"Hawai" ce nom ne vous dit peut être rien, mais si je vous dis
Marty Friedman, là vous me dites ? Les Tokio Hotel bien sûr et... mais non pas eux
Megadeth voyons! Bref, c'est grâce à ce petit détail écris en gros sur la pochette que je m'y suis intéressé de plus près.
Après tout un album avec Marty ne peut être mauvais... qui a dit
Risk !?!
Et en effet c'est du très, très bon ! C'est sûr, ne vous attendez pas au même niveau qu'un
Megadeth, les musiciens n'ont pas le même âge non plus, et puis hormis la présence de monsieur Friedman la comparaison s'arrête là !

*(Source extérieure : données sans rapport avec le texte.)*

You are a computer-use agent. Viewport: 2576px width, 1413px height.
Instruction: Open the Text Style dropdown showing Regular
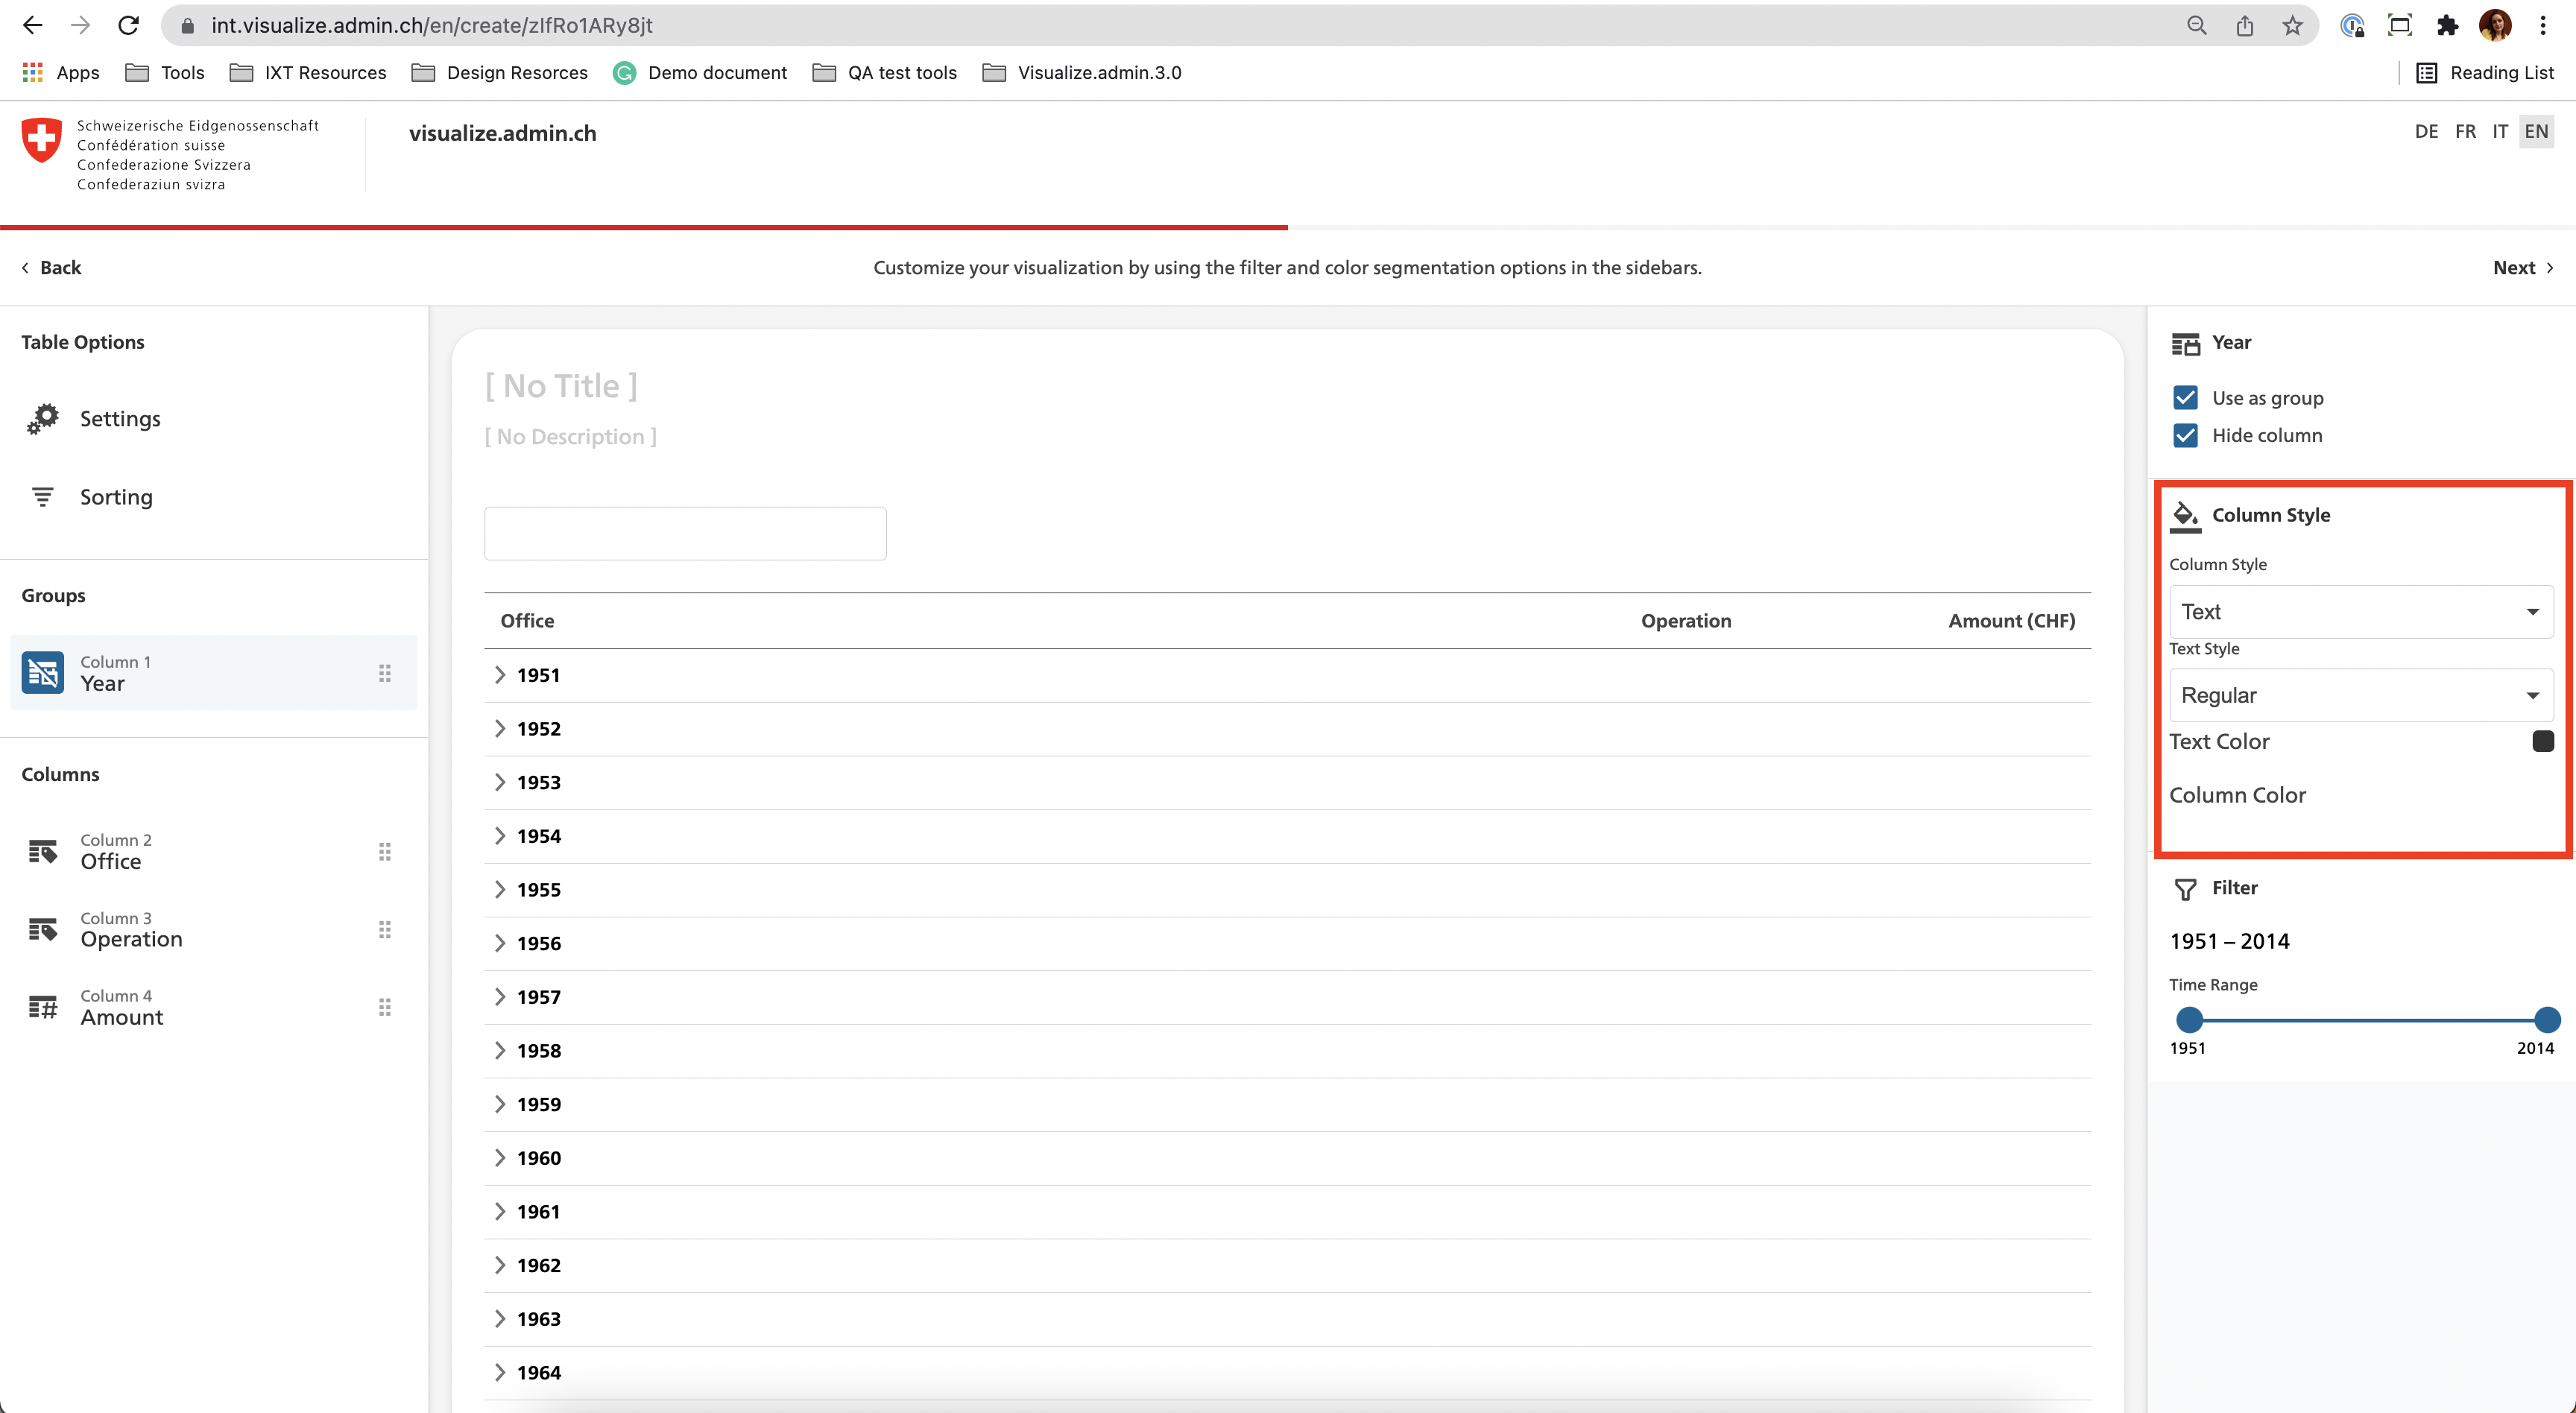[x=2360, y=695]

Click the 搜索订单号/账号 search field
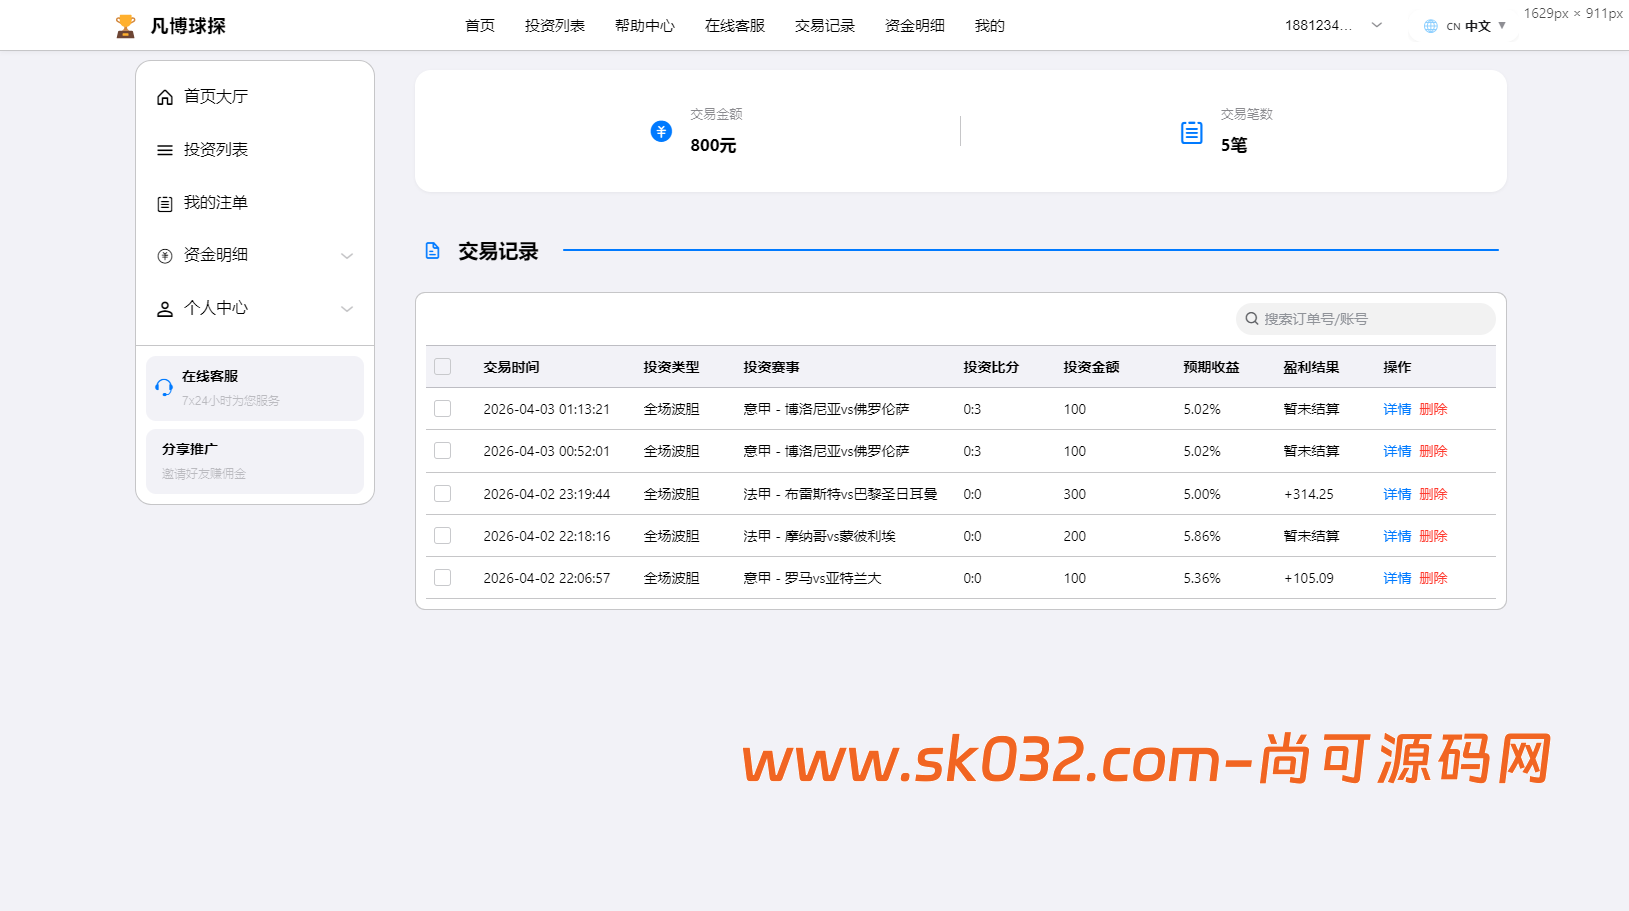(1364, 318)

Ici pas de thrash technique ni de solos démentiels, mais du bon vieux heavy façon NWOBHM.
Des hymnes en veux-tu, en voilà ! "Call of the
Wild" qui débute bien l'album avec sa courte intro hawaïenne déchirée par une guitare hurlante, "VPHB" sans doute la chanson la plus teintée de punk du CD, "Beg for mercy", "Proud to be loud".
L'inspiration de la vierge de fer se fait ressentir sur certaines chansons, notamment "Turn it louder", avec son refrain que ne renierait pas un certain
Bruce Dickinson.
Ce qui me permet de rebondir sur la voix du chanteur Eddie Day qui malheureusement ne fera plus vraiment parlé de lui par la suite. Vocalement il s'en sort plutôt bien malgré que l'on sente qu'il soit limité, et lorsqu'il part dans les aigues ont à parfois l'impression d'entendre
Vince Neil du cru.
Et puis il fallait bien une instrumentale pour laissait s'exprimer le talent de leur guitariste star. C'est chose faite avec "Umichan No Uta", qui laisse présager un grand avenir à ce jeune prodige de 23 ans, et puis de toute façon on le connait son avenir.
Le seul petit défaut à mon gout est le son, qui a mal vieilli et qui manque de puissance sur certains passages.
Mais fan de heavy cet album est fait pour vous.